20 April 2016

Google vs Russian spies?

A Russian branch of the Geektimes site published an interesting article:

Google warned Russian journalist about a hacking attempt by intelligence services

Google has been warning the owners of Gmail mailboxes since 2012 about hacking attempts by secret services.

This specific warning was received by a Russian journalist Roman Shleinov, regional editor of the anti-corruption project Organized Crime and Corruption Reporting Project, writes Meduza.io. The report stated that at least 0,1% Gmail users faced such attacks.

Two weeks ago Roman, a member of the Centre for the study of corruption (OCCRP) and member of the International Consortium of Investigative Journalists (ICIJ) turned to VTB for a comment about the wife of the head of VTB Andrey Kostin. The journalist wanted to know whether she is a beneficiary of an offshore company in the Bahamas, as indicated in the "Panamanian archives."
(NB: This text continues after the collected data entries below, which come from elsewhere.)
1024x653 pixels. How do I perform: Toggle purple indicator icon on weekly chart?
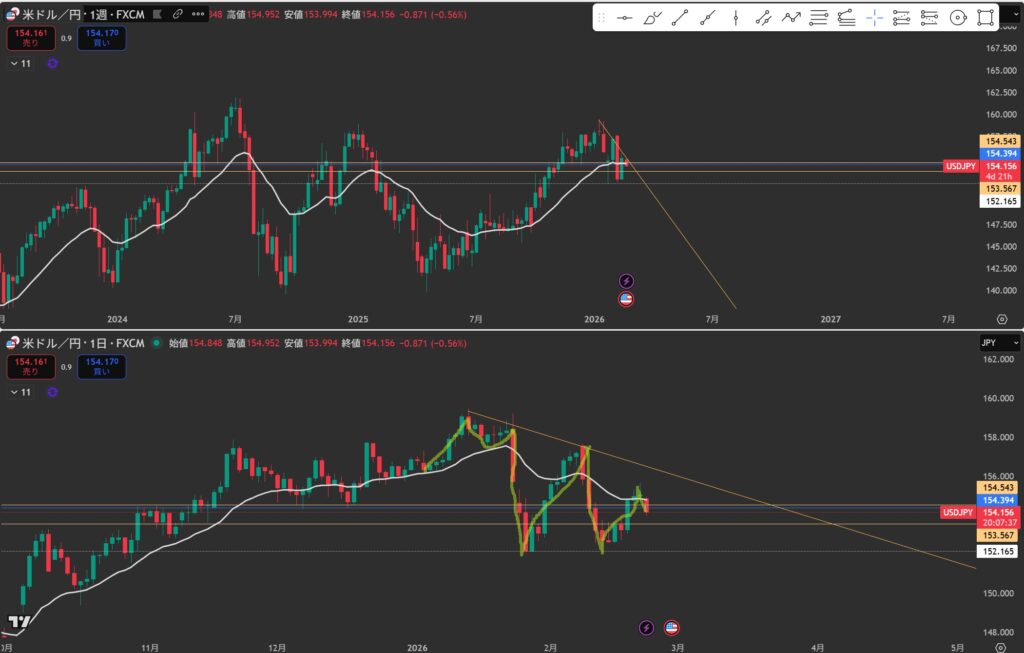pos(52,63)
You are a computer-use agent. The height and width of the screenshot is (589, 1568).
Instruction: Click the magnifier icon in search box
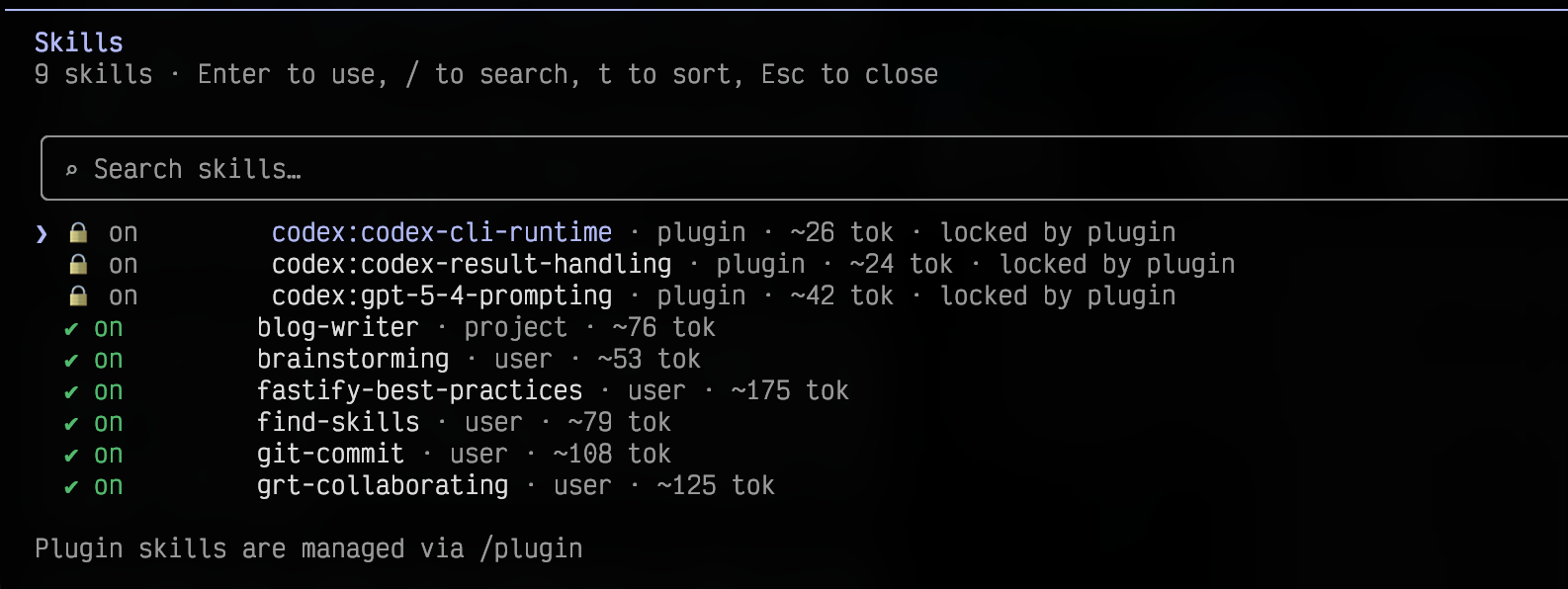point(71,170)
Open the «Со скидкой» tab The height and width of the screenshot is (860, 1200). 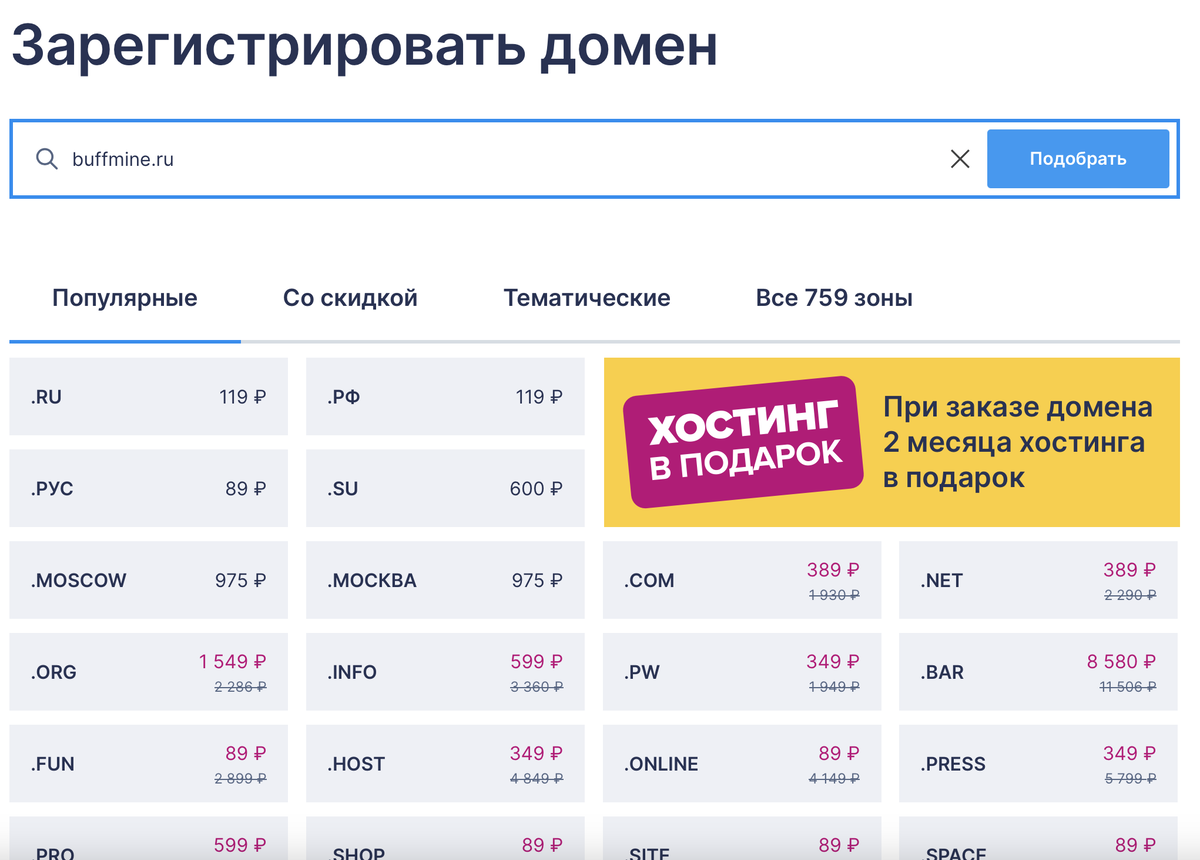click(350, 297)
Google did not say how they detect who employs the hacker who "tries to steal the password." Perhaps it is about formal requests by security services (whether satisfied or not).
The punchline comes now, though:
In January 2016 the presidential advisor on the internet, German Klimenko, complained that Google ignores the Russian special services requests. "As a rule, Google is responding to 32 thousand requests per year from FBI or NSA and one request from our law enforcement agencies. We must honestly admit that they do not respond to our requests, they simply ignore them," - he said. According to him, the Russian "criminals" are increasingly using foreign services, while "Russian IT companies cooperate with the authorities". "It is even to their slight competitive advantage"- he added.
Cooperate, fellows, cooperate. See where you get off.